The starting point of the MCMC chains come from a random draw, set by the kickoff argument (optional, default: ‘normal’). This can be a Normal-distribution draw centered at params with standard deviation pstep; or it can be a uniform draw bewteen pmin and pmax.

The snooker DEMC, in particular, needs an initial sample, set by the hsize argument (optional, default: 10). The draws from this initial sample do not count for the posterior-distribution statistics.

Usually, these variables do not have a significant impact in the outputs. Thus, they can be left at their default values.

Optimization

When not None, the leastsq argument (optional, default: None) run a least-squares optimization before the MCMC:

# Optimization before MCMC, choose from: 'lm' or 'trf':
leastsq = 'lm'
chisqscale = False

Set leastsq='lm' to use the Levenberg-Marquardt algorithm via Scipy’s leastsq, or set leastsq='trf' to use the Trust Region Reflective algorithm via Scipy’s least_squares.
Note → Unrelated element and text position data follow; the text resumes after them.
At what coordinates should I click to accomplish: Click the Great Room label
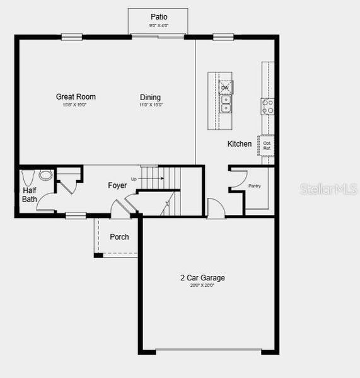pos(76,96)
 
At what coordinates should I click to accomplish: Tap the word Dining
pos(150,97)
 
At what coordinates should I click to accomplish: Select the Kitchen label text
pos(240,144)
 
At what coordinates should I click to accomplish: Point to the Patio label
pos(159,16)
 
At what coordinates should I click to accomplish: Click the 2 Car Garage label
pos(202,277)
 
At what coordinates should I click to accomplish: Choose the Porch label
pos(119,237)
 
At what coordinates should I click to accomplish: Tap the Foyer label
pos(117,185)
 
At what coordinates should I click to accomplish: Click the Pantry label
pos(255,186)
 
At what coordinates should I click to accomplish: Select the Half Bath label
pos(30,195)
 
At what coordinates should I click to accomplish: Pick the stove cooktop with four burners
pos(268,106)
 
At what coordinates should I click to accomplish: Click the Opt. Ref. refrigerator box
pos(267,146)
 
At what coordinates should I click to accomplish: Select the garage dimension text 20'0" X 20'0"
pos(202,286)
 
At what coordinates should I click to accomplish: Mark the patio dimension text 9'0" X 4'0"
pos(158,26)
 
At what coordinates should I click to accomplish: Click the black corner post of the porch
pos(98,255)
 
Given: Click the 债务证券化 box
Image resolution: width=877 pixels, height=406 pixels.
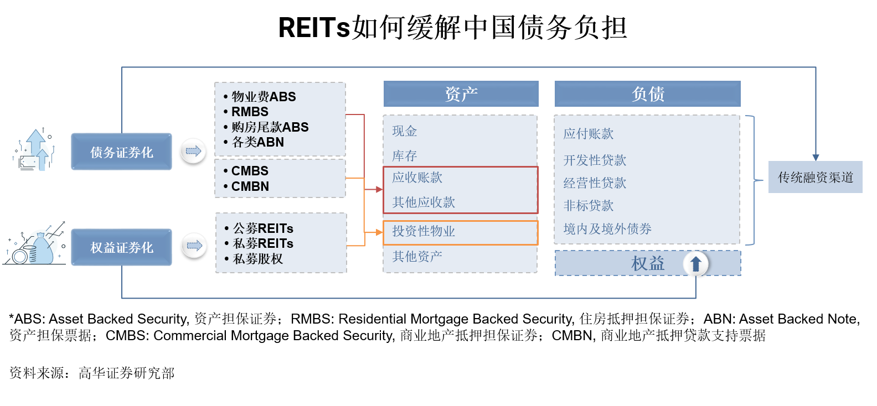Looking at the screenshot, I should coord(121,152).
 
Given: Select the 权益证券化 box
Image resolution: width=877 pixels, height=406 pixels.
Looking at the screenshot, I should coord(121,247).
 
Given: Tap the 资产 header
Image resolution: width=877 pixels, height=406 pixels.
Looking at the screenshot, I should coord(461,93).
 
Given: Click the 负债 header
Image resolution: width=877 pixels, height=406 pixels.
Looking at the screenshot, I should coord(647,93).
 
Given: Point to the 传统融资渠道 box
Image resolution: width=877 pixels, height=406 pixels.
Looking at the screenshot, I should coord(815,177).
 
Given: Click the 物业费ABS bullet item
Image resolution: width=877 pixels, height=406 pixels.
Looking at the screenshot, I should coord(263,97).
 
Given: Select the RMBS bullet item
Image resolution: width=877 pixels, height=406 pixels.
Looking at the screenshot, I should coord(249,112).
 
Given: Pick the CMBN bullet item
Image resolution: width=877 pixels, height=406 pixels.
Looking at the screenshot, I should coord(250,186).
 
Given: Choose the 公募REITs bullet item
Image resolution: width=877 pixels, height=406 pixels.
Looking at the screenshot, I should coord(262,228).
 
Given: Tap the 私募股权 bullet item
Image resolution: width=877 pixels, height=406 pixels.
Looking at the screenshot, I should coord(257,259).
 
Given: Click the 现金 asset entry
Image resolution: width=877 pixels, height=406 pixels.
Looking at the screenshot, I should coord(404,131).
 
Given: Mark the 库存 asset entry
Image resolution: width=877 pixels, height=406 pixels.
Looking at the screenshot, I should coord(404,156).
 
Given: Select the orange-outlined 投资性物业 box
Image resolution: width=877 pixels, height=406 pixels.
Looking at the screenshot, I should coord(460,232).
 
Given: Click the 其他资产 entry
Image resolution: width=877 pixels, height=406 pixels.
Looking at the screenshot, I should coord(417,256).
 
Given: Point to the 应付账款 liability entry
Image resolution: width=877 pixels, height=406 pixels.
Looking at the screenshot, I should coord(588,134).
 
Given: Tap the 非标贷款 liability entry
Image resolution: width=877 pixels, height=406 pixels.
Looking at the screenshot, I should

Fixed and shared-values apply during the optimization (see Stepping Behavior), as well as the priors (see Parameter Priors).

Note

From the scipy documentation: Levenberg-Marquardt ‘doesn’t handle bounds’ but is ‘the most efficient method for small unconstrained problems’; whereas the Trust Region Reflective algorithm is a ‘Generally robust method, suitable for large sparse problems with bounds’.

The chisqscale argument (optional, default: False) is a flag to scale the data uncertainties to enforce a reduced \(\chi^{2}\) equal to \(1.0\). The scaling applies by multiplying all uncertainties by a common scale factor.

Convergence

mc3 checks for convergence through the Gelman-Rubin test ([GelmanRubin1992]):

# MCMC Convergence:
grtest = True
grbreak = 1.01
grnmin = 0.5

The grtest argument (optional, default: False), when True, runs the Gelman-Rubin convergence test. Values larger than 1.01 are indicative of non-convergence. See [GelmanRubin1992] for further information. The Gelman-Rubin test is computed every 10% of the MCMC exploration.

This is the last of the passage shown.